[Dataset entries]
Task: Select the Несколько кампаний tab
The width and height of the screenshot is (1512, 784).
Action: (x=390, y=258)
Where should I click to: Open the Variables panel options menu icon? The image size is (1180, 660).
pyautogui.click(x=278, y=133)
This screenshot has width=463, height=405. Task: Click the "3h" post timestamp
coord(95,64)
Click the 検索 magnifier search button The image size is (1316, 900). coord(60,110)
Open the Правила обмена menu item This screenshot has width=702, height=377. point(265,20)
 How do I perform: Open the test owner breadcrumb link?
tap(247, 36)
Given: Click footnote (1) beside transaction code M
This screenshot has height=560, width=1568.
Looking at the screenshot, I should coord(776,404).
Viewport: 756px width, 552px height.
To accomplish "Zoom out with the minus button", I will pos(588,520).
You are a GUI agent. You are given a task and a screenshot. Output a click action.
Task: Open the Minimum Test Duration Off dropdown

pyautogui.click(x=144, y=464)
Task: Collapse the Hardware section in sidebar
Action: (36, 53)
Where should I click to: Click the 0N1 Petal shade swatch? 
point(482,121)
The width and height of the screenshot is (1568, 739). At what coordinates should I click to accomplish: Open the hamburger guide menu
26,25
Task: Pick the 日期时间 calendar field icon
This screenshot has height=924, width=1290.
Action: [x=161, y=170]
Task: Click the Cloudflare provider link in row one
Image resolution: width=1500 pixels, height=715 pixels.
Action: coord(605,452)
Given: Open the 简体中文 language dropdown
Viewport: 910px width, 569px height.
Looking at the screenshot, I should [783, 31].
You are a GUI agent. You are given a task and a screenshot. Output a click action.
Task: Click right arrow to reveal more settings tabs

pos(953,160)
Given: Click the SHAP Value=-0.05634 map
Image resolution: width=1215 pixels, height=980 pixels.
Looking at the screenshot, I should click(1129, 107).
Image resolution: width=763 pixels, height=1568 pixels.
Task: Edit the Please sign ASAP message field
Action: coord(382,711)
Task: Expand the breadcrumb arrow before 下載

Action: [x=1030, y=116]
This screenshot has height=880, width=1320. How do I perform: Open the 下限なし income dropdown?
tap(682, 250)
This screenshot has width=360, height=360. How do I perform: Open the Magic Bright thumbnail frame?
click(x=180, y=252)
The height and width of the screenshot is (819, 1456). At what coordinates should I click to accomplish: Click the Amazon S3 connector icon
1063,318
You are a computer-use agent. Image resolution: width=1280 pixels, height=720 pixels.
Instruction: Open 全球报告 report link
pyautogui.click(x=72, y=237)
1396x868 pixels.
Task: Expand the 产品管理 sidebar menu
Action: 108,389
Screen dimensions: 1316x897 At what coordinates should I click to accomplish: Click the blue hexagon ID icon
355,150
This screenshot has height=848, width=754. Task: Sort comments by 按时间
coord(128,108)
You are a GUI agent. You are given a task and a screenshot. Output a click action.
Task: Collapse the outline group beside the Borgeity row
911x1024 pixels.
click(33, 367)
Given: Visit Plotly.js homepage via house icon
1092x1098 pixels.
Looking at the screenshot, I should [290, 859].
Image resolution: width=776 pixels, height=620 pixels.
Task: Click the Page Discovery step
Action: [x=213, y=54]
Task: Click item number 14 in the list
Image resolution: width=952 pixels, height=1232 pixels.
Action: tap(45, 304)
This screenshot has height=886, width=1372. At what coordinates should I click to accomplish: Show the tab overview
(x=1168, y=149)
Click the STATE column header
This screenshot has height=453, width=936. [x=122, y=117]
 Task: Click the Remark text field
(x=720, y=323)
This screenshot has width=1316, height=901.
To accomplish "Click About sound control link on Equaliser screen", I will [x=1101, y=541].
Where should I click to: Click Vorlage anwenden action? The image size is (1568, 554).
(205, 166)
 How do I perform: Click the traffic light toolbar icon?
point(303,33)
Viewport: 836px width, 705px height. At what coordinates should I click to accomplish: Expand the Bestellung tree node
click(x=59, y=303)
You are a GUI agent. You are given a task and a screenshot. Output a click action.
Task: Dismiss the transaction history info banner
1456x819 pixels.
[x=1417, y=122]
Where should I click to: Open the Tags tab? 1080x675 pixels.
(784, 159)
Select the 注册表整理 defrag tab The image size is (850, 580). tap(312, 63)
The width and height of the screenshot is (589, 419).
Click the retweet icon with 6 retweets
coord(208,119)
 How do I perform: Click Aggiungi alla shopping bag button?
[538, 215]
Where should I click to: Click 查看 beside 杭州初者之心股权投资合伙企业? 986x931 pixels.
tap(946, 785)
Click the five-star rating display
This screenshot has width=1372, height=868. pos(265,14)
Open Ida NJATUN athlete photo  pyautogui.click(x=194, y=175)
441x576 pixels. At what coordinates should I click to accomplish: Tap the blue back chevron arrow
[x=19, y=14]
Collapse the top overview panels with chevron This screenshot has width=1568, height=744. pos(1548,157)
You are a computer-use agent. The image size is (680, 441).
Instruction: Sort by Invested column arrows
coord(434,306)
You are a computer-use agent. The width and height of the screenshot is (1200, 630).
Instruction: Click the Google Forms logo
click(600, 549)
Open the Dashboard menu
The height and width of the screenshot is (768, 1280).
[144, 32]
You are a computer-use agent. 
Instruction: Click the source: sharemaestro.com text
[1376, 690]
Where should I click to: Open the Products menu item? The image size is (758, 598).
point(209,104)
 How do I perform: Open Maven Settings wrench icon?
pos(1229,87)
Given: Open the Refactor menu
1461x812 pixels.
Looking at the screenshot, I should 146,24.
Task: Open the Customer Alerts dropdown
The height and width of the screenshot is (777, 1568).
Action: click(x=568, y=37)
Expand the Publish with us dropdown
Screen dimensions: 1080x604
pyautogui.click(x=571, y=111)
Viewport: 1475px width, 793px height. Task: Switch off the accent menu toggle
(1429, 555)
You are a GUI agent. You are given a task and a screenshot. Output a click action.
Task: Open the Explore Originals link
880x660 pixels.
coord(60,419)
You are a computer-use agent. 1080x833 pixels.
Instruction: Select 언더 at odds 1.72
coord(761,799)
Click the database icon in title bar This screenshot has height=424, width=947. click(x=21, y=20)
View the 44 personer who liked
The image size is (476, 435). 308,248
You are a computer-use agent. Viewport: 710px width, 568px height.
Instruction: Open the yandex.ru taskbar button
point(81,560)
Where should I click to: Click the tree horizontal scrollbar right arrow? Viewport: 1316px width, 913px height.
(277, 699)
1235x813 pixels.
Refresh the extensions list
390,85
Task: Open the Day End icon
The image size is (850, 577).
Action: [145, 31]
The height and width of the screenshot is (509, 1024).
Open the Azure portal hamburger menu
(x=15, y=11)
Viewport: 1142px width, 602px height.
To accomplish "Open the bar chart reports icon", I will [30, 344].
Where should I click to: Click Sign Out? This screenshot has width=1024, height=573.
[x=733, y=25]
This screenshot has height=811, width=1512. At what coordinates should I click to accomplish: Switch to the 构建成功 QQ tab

§ Task goal:
Collect each line of the rows above that contains the string "size". Case counts.

§ Exercise response:
Where should I click to: Open the Variables panel options menu icon? The image size is (1180, 660).
Click the 検索 magnifier search button The image size is (1316, 900). coord(60,110)
Where should I click to: Click Vorlage anwenden action? The image size is (1568, 554).
Select the 注册表整理 defrag tab The image size is (850, 580). tap(312, 63)
You are a computer-use agent. The image size is (680, 441).
Where should I click to: Open the Products menu item? The image size is (758, 598).
The image size is (476, 435). 308,248
The image size is (850, 577).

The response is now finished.